If you have a laptop or desktop computer, you probably use a 8086-based CPU, or one implementation of x86 family to be exact. For example, I have a Lenovo laptop with a Core i5 CPU, which is based on x86 architecture. In this article, I want to talk about x86 architecture, and to explain how it works, I just start with the simplest one : 8086.
8086, is probably the first general-purpose processor made by Intel. This is why it’s famous, and in a lot of cases, people prefer to use it or study it. Everything is well-documented and also there are billions of tutorials and examples on how to use it!

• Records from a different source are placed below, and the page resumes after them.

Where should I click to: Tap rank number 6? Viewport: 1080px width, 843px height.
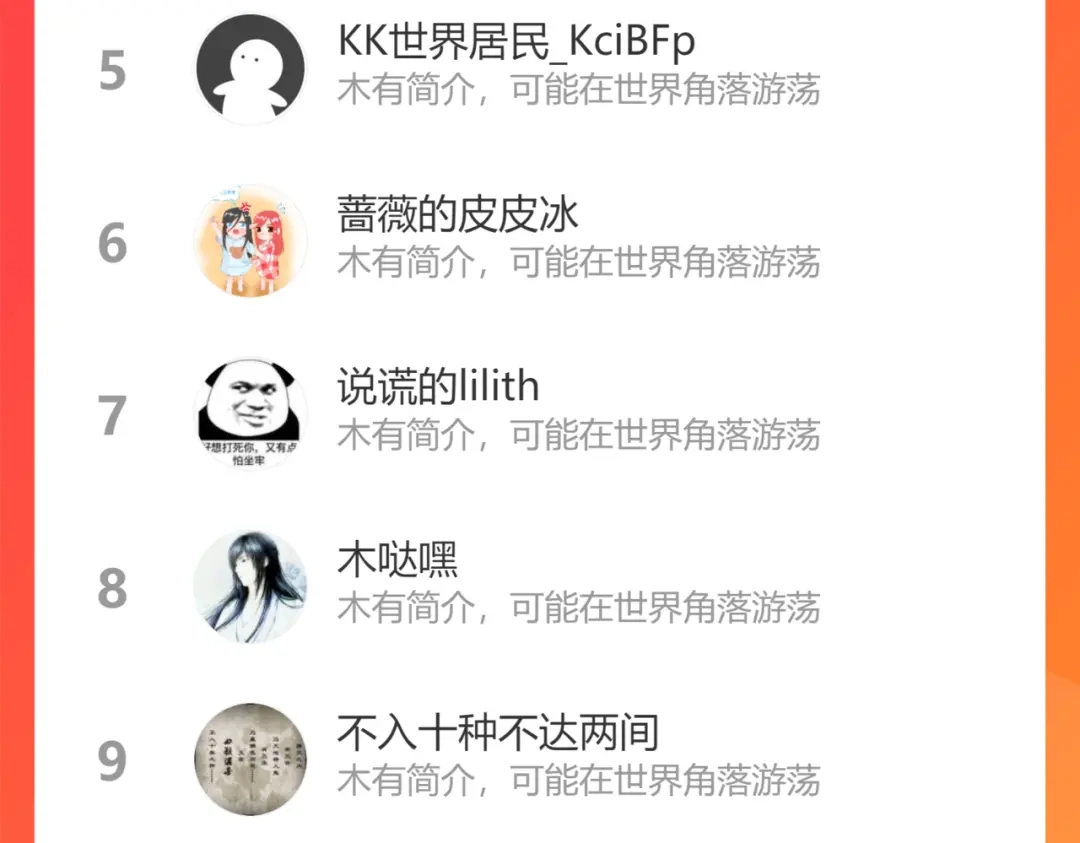pos(112,243)
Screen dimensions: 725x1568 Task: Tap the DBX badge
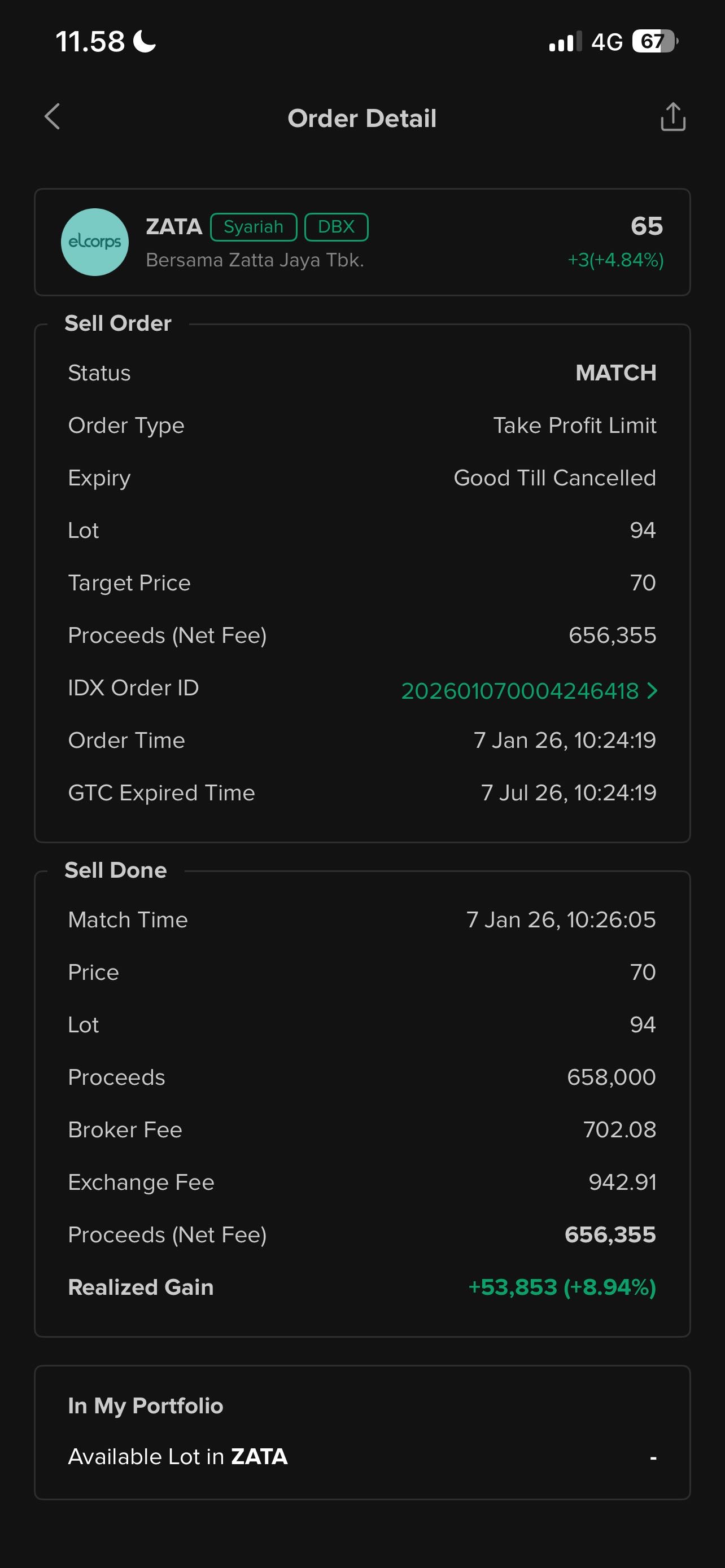[336, 227]
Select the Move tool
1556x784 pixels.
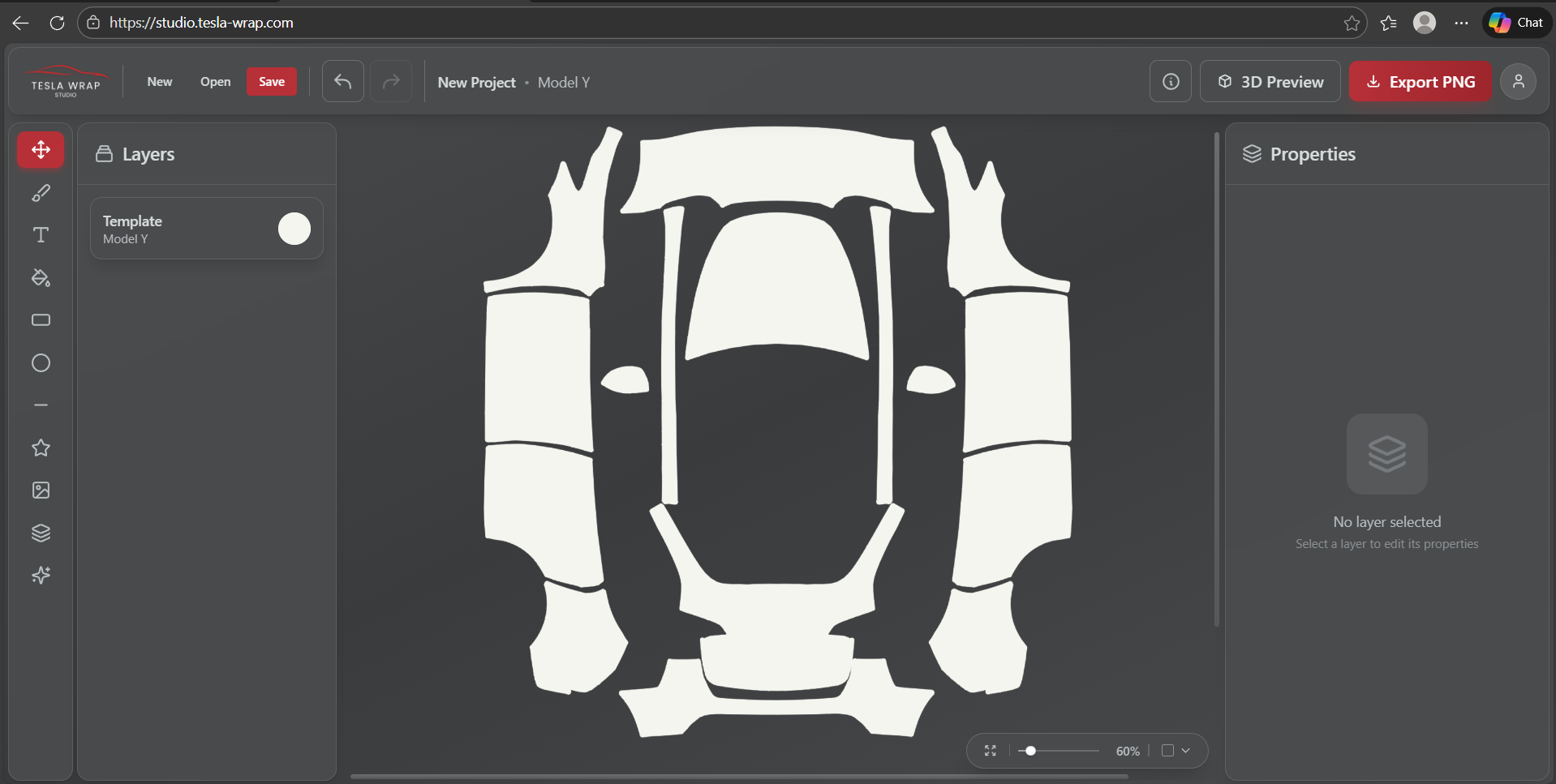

For example, if you search for “Interfacing Circuits”, you will find a lot of 8086-based computers made by people, connected to interface devices such as monitors, keyboards or mice.
Before we start reverse engineering, and make our simple x86-compatible computer, let’s take a look on the machine code structure of 8086. In this case, we just review Register addressing mode, because this mode is easier to understand or re-implement.
In this case, we can only take a look on a two-byte (or 16 bit) instruction code. Our instruction code looks like this :
Byte 1 | Byte 0 |
---|---|
|Opcode|D|W| | |MOD|REG|R/M| |
What are these? and why we should learn this? As we want to reverse engineer 8086 architecture and learn how it works, we need to know how this processor can understand programs! So, let’s check what are those fields in these bytes :
- Opcode : a 6-bit number, which determines about operation (for example ADD, SUB, MOV, etc. )
- D : Determines source or destination operand. To make reverse engineering process simple, we consider that as constant 1. So, REG field in byte 0 is always destination.
- W : Determines data size, and like D, to make reverse engineering process simple, we consider it as a constant 1. So, we only can do operations on 16 bit numbers.
- MOD : Determines mode, as we decided before, we only model the register addressing mode, so we need to consider mode as constant 11.
- REG and R/M : REG shows us source, R/M shows us destination. Please pay attention, we made this special case because we are going to model register addressing mode. For other modes, we can’t consider R/M as destination.
Now, we learned how 8086 can understand programs, for now, we have some instruction code like this :
Opcode | D | W | MOD | REG | R/M |
---|---|---|---|---|---|
xxxxxx | 1 | 1 | 11 | xxx | xxx |
Let’s assign codes to our registers. As we decided to simplify our reverse engineering process, and also we decided to use only 16 bit registers, I prefer to model four main registers, AX, BX, CX and DX. This table shows us codes :
Code | Register |
---|---|
000 | AX |
001 | CX |
010 | DX |
011 | BX |
As you can see, now we are able to convert instructions to machine code. To make reverse engineering process even simpler, we can ignore “MOV”, but I prefer to include MOV in my list. So, let’s find opcodes for MOV, ADD and SUB.
Opcode | Operation |
---|---|
100010 | MOV |
000001 | ADD |
010101 | SUB |
Now, we can convert every 8086 assembly instruction using the format we have. For example this piece of code :
MOV AX, CX MOV BX, DX ADD AX, BX
Now, if we want to convert this piece of code to machine code, we have to use the tables we made. Now, I can tell you these codes will be :
1000101111000001 => 0x8bc1 1000101111011010 => 0x8bda 0000011111000011 => 0x07c3
Now, we can model our very simple x86-based computer. But a note to mention, this has a lot of bugs! For example, we can’t initialize registers, so we need to study and implement immediate addressing mode, also, we can’t read anything from memory (x86 is not a load/store architecture, and it lets people work with data stored in memory directly!). But I think, this can be helpful if you want to study this popular processor or do any projects with it.